__TASK OBJECTIVE__. Pictures in the listing below are skipped, while the lines from the "Instruction: Open the History menu" line through the "Given: Repost using the retweet arrows icon" line are returned word for word.

* * * * *

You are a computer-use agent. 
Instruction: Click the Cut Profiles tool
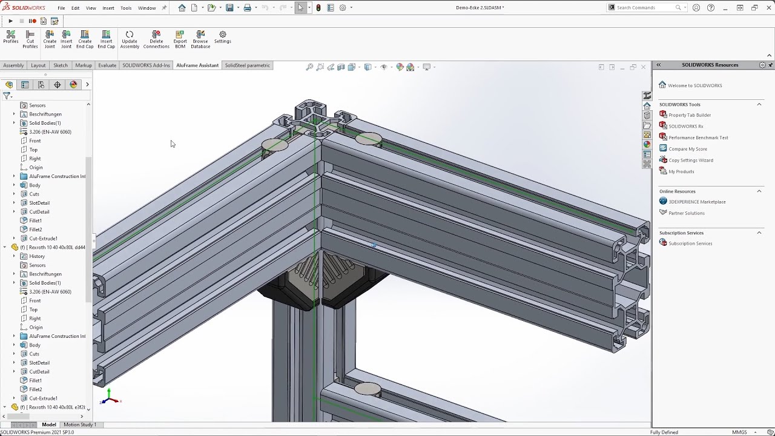point(30,39)
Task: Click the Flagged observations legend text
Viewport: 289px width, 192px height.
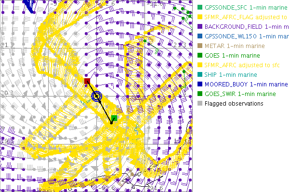Action: (x=234, y=104)
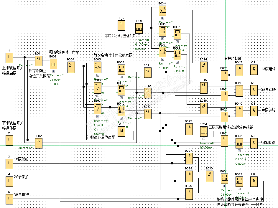
Task: Click the I5 3#泵保护 input block
Action: 9,199
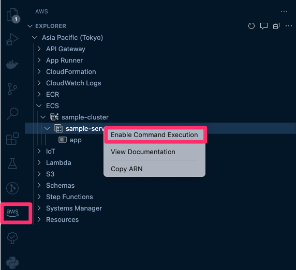
Task: Open the Testing flask icon
Action: click(x=12, y=163)
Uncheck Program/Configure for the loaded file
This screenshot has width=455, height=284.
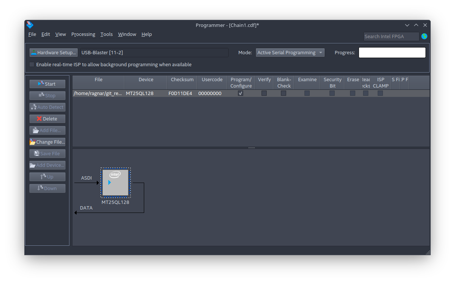pyautogui.click(x=240, y=93)
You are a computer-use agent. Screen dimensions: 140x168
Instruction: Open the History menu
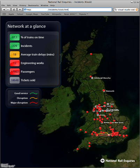[x=23, y=5]
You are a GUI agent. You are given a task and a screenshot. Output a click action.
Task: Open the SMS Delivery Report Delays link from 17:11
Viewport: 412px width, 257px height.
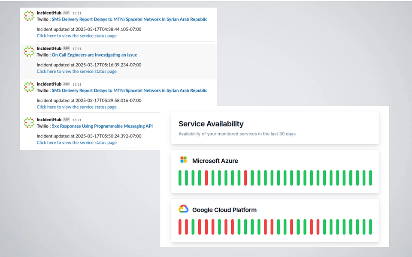129,19
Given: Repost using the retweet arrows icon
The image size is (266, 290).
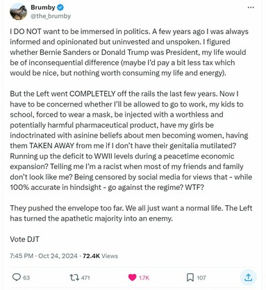Looking at the screenshot, I should click(x=74, y=277).

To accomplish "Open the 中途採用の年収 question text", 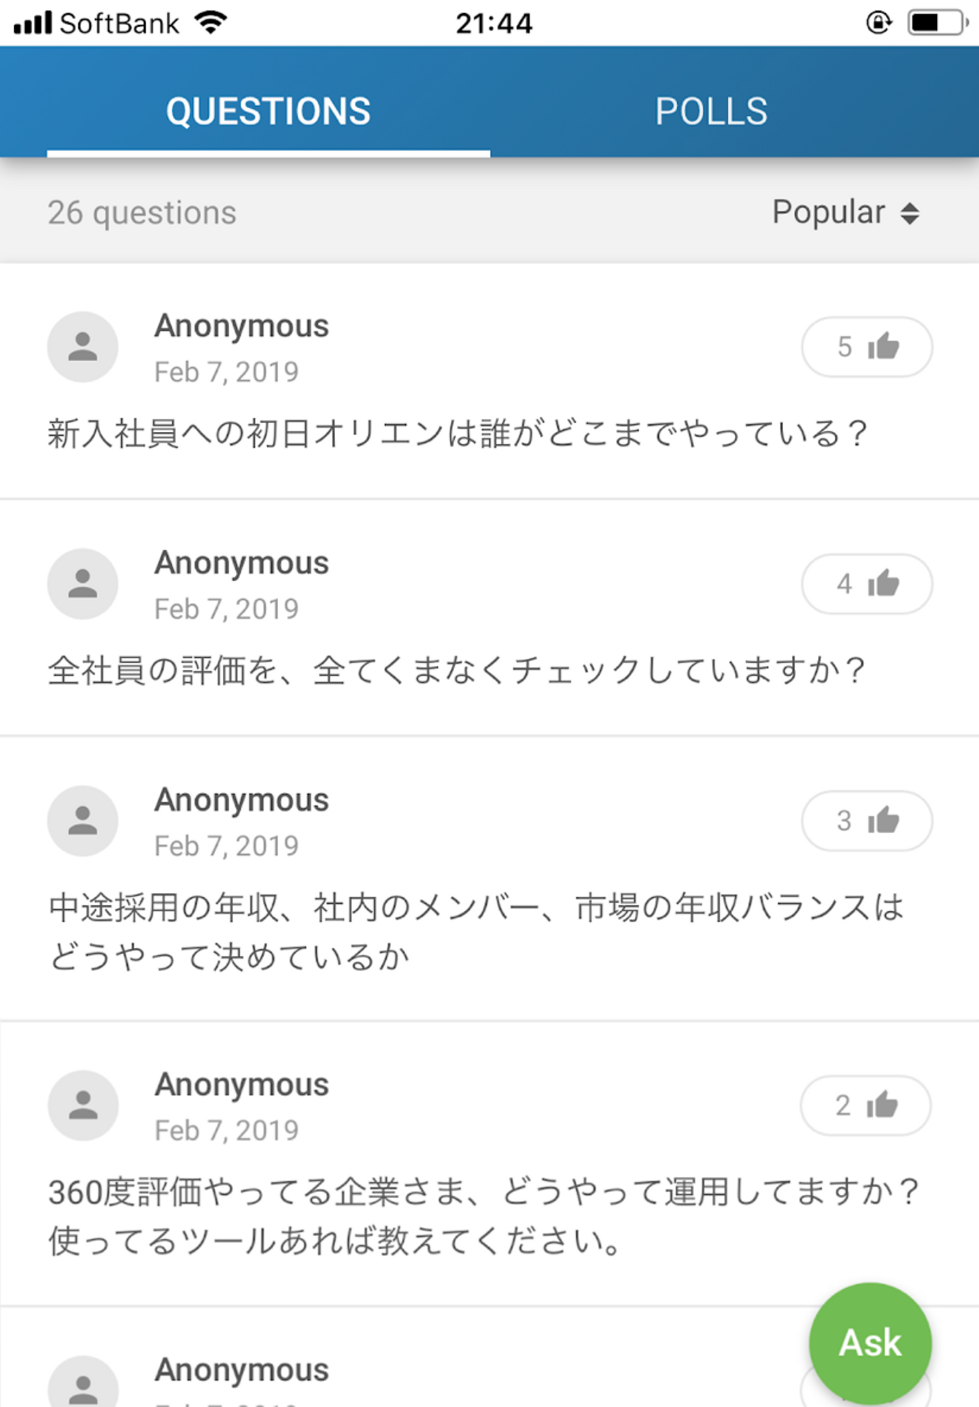I will click(x=476, y=932).
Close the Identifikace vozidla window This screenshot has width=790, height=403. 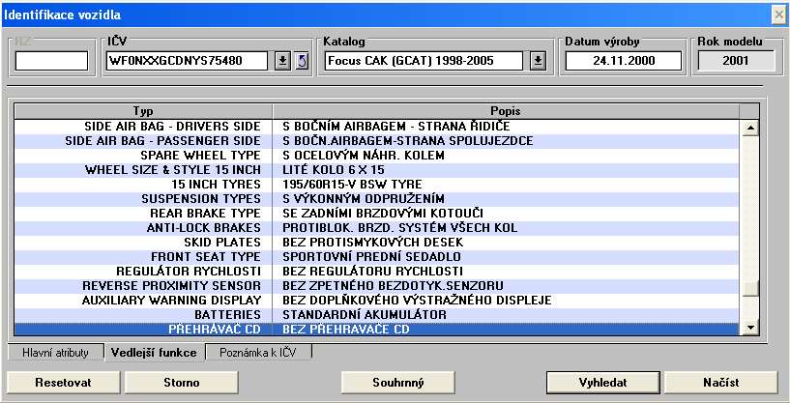[x=777, y=14]
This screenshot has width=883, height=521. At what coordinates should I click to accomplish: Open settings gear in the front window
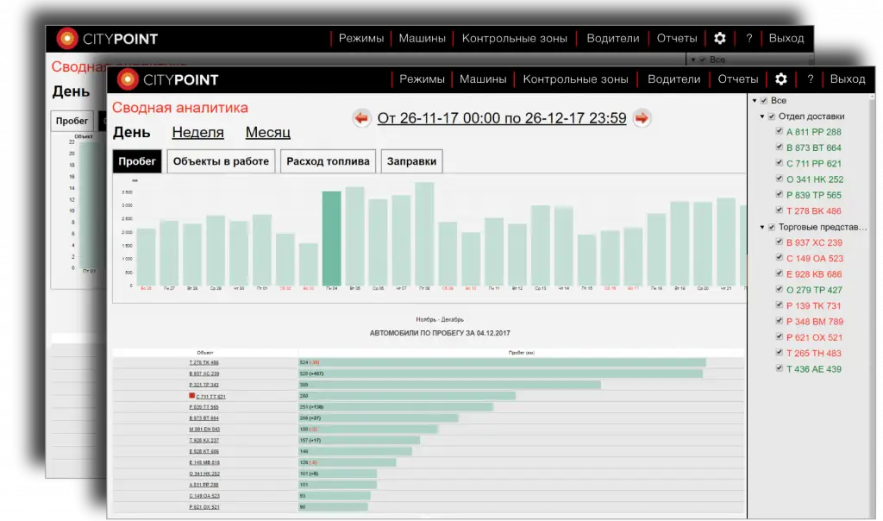pos(780,79)
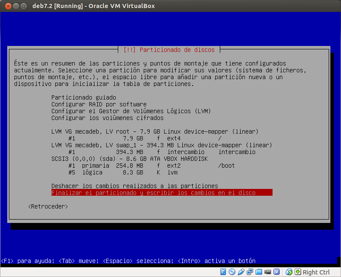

* * * * *

__RESULT OF THIS TASK__.
Instruction: Open the History menu
[x=23, y=5]
You are a GUI agent. You are given a task and a screenshot. Output a click action.
Task: Open the SMS Delivery Report Delays link from 17:11
Viewport: 412px width, 257px height.
129,19
Given: Repost using the retweet arrows icon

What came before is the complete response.